TOKYO-Japan Today
The Nikkei stock index plunged on Thursday, falling below 26,000 for the first time since November 2020, as Russian President Vladimir Putin decided to carry out a special military operation in eastern Ukraine.
The 225-issue Nikkei Stock Average ended down 478.79 points, or 1.81 percent, from Tuesday at 25,970.82, its lowest closing level since Nov. 20, 2020. Japanese financial markets were closed Wednesday for a national holiday. The broader Topix index of all First Section issues on the Tokyo Stock Exchange finished 23.50 points, or 1.25 percent, lower at 1,857.58.
Decliners were led by air transportation, rubber product and glass and ceramics issues.
The U.S. dollar fell to the mid-114 yen range from around the 115 yen line as investors sought the perceived safety of the yen after developments in Ukraine, dealers said.
Tokyo stocks extended a losing streak to five sessions as the market remained under pressure on concerns over Ukraine. The Nikkei index plunged in the afternoon, briefly losing over 600 points, following reports Moscow had launched a military operation in Ukraine.
Crude oil prices soared due to expectations that military action by Moscow would lead to disruption of oil supplies from Russia. Benchmark Brent crude futures briefly surpassed $100 per barrel for the first time since September 2014.
“Market participants turned risk-averse following the reports.
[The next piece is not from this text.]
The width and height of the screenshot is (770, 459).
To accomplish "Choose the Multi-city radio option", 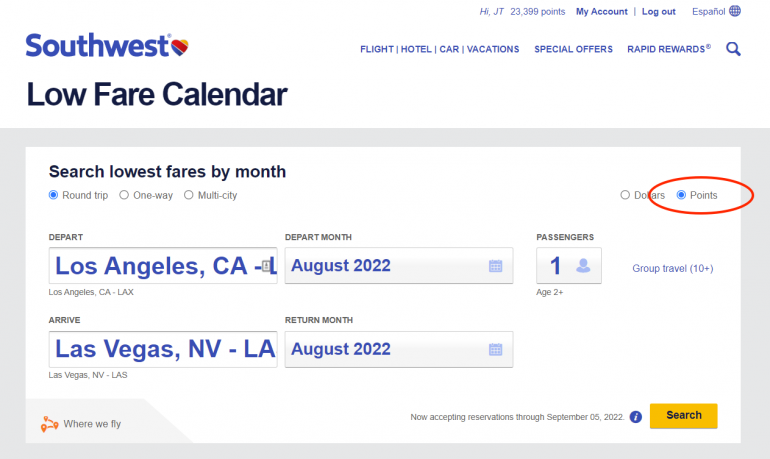I will pyautogui.click(x=189, y=195).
As uncertainties remain over the situation, the Nikkei index could lose further ground following new developments,” said Shingo Ide, chief equity strategist at NLI Research Institute.
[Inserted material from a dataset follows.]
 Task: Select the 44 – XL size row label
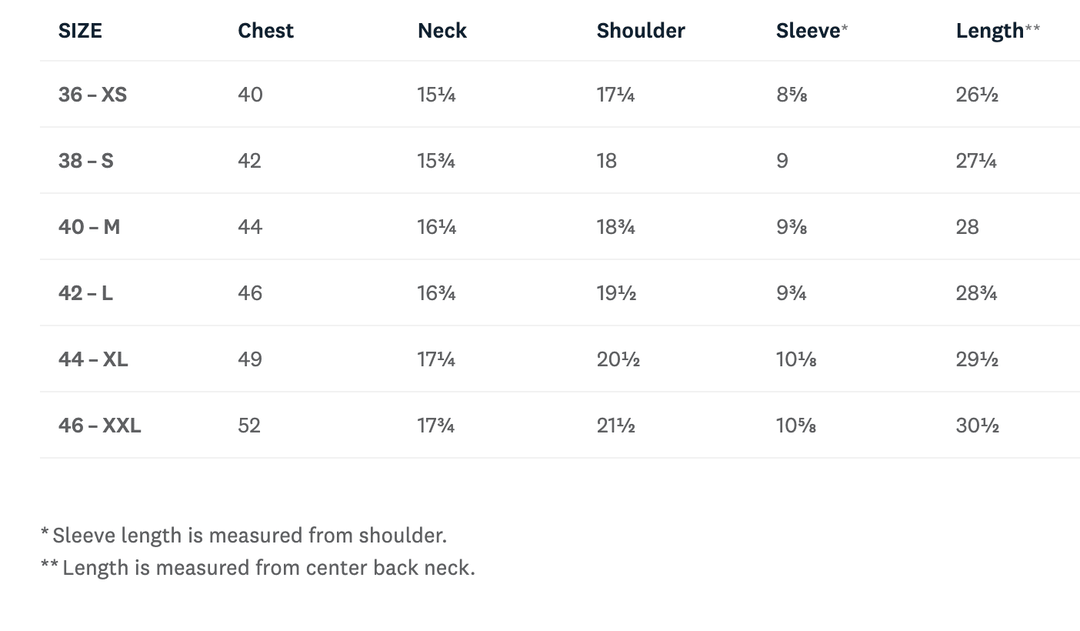[93, 359]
Ide said that investors are worried that continuing geopolitical tensions could spur inflation due to a further increase in crude oil prices.
“Investors are worried that higher energy prices could cool the economy. Another concern is that the U.S. Federal Reserve may tighten its monetary policy drastically to battle a possible rise in inflation,” Ide said.
Putin’s announcement of a “special military operation” in eastern Ukraine came amid Western countries’ last-minute pleas to prevent a war in the heart of Europe.
Major stock markets worldwide have been hit by fears over a large-scale Russian invasion and its impact on the global economy, with the Dow Jones Industrial Average extending its losing streak to five days on Wednesday.
On the First Section, declining issues outnumbered advancers 1,294 to 824, while 64 ended unchanged.
Rubber product issues were weak on concerns that higher raw material costs would adversely impact the rubber industry’s revenues.
Yokohama Rubber sank 80 yen, or 4.7 percent, to 1,615 yen, and Bridgestone fell 266 yen, or 5.4 percent, to 4,682 yen.
Some technology-related shares fell on losses on the U.S. Nasdaq index, brokers said. Industrial robot maker Fanuc fell 1,160 yen, or 5.4 percent, to 20,255 yen, and semiconductor maker Screen Holdings lost 590 yen, or 5.4 percent, to 10,320 yen.
Trading volume on the main section rose to 1,594.12 million shares from Tuesday’s 1,138.93 million shares.